__WHAT YOU ARE ASKED TO DO__.
The records below hold a stretch from the line with "Task: Click Error If Any NaNs value" through the line with "You are a computer-use agent. Image resolution: width=1080"; return exactly those lines, ends included, and nothing more.

__DATA TO USE__.
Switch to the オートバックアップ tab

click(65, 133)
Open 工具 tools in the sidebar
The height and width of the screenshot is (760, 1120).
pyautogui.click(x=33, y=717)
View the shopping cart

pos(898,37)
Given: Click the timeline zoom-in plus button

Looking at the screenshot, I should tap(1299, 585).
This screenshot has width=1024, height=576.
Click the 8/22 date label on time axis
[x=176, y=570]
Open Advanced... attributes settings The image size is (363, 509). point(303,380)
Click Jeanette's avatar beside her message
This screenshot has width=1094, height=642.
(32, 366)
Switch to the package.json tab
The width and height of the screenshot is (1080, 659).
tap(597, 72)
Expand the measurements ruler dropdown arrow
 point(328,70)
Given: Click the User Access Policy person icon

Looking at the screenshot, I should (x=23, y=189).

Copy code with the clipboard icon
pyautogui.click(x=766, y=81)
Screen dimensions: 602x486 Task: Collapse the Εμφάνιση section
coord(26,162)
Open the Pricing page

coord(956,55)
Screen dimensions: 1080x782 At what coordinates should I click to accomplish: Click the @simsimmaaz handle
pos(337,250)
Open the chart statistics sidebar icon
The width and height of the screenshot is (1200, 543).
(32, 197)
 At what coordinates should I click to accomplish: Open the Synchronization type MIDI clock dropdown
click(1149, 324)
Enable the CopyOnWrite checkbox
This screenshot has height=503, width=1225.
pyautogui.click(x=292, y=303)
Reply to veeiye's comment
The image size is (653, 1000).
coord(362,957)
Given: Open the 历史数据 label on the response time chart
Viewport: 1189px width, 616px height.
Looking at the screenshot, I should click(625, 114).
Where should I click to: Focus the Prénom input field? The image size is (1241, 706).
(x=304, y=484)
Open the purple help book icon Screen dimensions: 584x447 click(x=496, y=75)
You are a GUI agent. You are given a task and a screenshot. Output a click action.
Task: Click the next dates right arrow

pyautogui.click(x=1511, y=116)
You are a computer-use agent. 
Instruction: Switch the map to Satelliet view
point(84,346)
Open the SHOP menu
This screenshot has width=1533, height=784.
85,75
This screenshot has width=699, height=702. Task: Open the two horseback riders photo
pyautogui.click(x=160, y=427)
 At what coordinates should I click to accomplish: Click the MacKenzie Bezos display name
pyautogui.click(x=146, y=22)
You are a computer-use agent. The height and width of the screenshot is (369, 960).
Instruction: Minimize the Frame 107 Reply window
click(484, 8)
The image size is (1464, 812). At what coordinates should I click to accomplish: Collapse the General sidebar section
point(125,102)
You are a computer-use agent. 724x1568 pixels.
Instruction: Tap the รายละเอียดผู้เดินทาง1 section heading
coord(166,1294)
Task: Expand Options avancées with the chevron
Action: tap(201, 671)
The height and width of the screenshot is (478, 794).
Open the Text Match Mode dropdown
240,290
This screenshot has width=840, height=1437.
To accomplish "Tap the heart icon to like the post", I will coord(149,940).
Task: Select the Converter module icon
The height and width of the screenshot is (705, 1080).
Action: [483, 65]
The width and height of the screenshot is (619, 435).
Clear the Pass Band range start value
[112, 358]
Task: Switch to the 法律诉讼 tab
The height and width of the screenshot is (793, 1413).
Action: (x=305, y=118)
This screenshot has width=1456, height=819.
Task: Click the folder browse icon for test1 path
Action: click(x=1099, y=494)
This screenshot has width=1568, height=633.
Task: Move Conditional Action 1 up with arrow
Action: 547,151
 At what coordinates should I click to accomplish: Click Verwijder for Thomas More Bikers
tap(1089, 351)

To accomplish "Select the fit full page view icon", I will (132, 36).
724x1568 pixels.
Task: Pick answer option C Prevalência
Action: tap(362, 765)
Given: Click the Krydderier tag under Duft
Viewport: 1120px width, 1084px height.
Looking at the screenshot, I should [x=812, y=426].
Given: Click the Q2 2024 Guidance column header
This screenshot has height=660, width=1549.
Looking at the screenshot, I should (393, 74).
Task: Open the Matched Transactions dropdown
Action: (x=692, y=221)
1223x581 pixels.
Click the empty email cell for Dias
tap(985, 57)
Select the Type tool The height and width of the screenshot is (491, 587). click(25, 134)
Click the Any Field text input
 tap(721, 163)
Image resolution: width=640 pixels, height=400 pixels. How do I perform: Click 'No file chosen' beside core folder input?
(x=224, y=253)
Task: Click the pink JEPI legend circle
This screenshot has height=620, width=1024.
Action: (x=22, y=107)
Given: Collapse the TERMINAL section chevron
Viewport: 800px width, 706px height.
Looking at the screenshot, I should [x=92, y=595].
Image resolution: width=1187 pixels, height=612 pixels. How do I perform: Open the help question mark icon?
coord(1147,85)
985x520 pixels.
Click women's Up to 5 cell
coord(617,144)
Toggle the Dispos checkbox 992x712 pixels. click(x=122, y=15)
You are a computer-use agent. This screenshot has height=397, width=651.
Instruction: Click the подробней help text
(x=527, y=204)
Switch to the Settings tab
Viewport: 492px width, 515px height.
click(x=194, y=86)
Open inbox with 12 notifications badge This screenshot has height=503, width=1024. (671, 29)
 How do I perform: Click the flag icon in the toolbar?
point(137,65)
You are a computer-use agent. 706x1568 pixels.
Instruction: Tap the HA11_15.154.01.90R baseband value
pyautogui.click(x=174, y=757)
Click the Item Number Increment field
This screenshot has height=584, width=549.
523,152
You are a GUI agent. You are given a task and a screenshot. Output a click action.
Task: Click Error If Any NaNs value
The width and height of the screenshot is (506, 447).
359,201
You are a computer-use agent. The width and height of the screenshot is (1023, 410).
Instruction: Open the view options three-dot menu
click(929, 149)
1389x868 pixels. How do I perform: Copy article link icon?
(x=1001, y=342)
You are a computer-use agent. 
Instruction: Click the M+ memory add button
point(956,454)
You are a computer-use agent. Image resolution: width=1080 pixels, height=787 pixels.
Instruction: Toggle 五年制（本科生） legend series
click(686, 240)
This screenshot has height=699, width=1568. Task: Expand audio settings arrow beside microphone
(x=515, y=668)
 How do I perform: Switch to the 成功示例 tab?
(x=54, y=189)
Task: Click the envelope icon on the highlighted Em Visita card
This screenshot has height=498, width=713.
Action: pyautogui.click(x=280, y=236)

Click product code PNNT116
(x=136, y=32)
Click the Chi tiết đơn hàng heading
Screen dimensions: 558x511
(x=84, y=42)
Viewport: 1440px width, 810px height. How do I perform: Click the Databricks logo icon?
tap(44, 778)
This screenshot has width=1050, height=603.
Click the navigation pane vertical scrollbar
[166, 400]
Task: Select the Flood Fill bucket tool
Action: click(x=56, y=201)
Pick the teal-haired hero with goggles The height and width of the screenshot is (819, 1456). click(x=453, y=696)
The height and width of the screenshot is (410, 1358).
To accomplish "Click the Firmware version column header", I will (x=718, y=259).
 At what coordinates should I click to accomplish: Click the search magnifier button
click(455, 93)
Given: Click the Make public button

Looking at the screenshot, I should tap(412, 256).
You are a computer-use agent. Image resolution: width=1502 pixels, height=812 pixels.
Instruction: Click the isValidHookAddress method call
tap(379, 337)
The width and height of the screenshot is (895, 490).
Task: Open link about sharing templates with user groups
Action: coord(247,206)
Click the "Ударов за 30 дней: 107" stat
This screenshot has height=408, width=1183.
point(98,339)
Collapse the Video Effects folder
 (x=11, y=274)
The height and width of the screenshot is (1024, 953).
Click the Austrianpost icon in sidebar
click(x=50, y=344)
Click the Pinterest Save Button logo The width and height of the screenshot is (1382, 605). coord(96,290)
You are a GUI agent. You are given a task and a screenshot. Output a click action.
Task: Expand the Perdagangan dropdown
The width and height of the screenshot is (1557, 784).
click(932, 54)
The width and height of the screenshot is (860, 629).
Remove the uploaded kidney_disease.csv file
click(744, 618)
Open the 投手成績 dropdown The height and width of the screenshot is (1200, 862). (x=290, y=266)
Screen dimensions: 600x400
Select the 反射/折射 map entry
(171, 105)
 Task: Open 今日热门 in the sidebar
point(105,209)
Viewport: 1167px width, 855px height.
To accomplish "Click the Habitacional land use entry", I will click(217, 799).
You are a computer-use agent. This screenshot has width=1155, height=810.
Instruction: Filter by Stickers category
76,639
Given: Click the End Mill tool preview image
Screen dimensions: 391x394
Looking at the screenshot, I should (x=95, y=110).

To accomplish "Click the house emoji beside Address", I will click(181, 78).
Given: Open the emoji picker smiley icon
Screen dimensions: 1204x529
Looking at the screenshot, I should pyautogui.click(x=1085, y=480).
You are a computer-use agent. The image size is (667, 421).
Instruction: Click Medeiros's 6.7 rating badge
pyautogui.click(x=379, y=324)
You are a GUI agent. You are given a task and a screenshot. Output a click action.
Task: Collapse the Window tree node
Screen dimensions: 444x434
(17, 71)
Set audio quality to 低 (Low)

__SOLUTION BELOW__.
Task: Click Error If Any NaNs value
The width and height of the screenshot is (506, 447).
359,201
You are a computer-use agent. The width and height of the screenshot is (1023, 410).
Instruction: Open the view options three-dot menu
click(929, 149)
1389x868 pixels. How do I perform: Copy article link icon?
(x=1001, y=342)
You are a computer-use agent. 
Instruction: Click the M+ memory add button
point(956,454)
You are a computer-use agent. Image resolution: width=1080 pixels, height=787 pixels.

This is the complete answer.